My self-esteem is so low I just want to jump off the nearest bridge.”
As you're sitting there in front of your computer reading this very personal letter, I can imagine you matching this frustrating marital experience to yours…and finding lots of points in common.
Perhaps you are focusing on this special point:
“He is always irritated and shows his strongest disapproval whenever I am happy doing my own thing.”
As you become aware of this aspect, perhaps the feelings well up in you: disappointment, loneliness, frustration at his lack of support. It’s not only that he doesn’t share your loves, the problem is that he can attack your projects immediately just because you love them!
Of course, you have gone through some advice on how to deal with passive aggressive husbands, and you know that you must not allow him to dictate everything that you should or not should do.

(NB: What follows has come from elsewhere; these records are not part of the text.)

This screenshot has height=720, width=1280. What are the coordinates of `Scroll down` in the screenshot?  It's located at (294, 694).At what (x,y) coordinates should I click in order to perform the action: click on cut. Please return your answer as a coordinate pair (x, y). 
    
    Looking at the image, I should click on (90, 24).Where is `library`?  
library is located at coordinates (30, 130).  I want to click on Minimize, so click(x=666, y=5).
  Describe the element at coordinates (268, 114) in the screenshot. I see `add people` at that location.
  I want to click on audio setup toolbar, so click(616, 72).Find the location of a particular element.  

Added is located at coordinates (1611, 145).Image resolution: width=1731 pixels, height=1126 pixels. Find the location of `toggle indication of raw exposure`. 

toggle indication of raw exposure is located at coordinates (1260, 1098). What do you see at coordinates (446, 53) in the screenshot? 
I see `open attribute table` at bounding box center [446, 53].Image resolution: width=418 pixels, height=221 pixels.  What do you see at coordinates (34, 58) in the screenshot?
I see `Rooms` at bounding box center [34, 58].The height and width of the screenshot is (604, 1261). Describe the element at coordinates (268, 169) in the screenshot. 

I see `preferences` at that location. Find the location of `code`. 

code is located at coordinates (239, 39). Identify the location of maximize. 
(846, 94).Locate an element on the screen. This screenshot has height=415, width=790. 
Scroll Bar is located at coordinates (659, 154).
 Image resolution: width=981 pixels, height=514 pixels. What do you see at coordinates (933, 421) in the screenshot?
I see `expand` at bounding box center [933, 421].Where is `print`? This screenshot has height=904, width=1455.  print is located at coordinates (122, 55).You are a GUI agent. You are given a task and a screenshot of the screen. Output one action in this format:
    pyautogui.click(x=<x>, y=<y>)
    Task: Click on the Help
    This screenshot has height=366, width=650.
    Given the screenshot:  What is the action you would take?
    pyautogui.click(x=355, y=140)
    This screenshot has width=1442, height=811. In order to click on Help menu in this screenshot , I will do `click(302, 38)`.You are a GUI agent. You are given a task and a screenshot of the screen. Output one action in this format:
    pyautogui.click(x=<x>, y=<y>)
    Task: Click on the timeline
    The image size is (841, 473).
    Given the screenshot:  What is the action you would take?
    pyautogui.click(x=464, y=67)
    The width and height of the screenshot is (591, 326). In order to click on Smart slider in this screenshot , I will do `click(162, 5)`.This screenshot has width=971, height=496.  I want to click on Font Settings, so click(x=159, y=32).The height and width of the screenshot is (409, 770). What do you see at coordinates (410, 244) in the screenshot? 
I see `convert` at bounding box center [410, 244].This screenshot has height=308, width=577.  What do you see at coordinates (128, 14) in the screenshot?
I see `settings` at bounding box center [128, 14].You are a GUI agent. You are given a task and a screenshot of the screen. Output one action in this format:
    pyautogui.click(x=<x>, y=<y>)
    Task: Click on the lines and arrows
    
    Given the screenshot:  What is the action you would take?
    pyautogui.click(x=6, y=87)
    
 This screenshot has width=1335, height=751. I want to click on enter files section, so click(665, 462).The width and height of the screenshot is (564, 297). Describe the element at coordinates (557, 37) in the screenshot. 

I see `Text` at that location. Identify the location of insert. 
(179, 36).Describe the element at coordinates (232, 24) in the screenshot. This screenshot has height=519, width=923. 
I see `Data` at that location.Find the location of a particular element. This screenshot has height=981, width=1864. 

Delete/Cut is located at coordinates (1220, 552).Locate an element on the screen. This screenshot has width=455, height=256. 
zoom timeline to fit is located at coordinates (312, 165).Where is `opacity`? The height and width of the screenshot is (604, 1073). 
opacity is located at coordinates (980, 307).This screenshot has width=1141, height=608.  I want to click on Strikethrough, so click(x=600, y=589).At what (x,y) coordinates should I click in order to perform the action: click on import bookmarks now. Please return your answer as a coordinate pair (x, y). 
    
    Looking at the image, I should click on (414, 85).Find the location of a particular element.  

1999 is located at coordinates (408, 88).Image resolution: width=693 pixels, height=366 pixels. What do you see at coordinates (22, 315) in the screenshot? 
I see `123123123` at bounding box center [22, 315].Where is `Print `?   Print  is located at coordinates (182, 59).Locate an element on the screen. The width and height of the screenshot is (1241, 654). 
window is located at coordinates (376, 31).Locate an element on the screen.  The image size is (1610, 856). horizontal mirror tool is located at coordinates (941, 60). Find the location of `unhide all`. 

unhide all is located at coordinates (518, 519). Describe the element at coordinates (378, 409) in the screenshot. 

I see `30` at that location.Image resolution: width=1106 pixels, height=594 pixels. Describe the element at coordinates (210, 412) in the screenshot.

Before getting to that, perhaps you have the deep courage to look at the loneliness where his contempt leaves you. If you married with the normal hope of having a partner to do life affirming activities together, and to have fun together, his present sardonic resistance is leaving you alone, and frustrated and somehow angry at the deception. You need a companion that has fun at the same things you have fun at, so both can enjoy them.
If there is a need for him not to do things with you, because work commitments or other problems, perhaps you can accept that, and your trust is maintained.
What really is disconcerting and sad is his ability to destroy the things you love, so you are left without his company and without the activities you love to do and have fun at.
As you recognize now the impact that his attitude is having in reducing your world by destroying your capacity to enjoy doing some activities, think of the future. Who would you be in the next future if this behavior continues? A wife having such a “low self esteem that you would be ready to jump off the nearest bridge?”
Before you get to this point, you probably think that there is something you can do to protect your love of life….there are many things you can do to recover your self. At this time, what is possible here is to tell you that you are right in your feelings of being abandoned by your husband not sharing now the same things that made him fell in love with you…and restricting or destroying your enjoyment of funny things to do.
It’s a difficult task, but while looking at the situation as it is, and not denying this impact on you, you are taking your first step to recovery.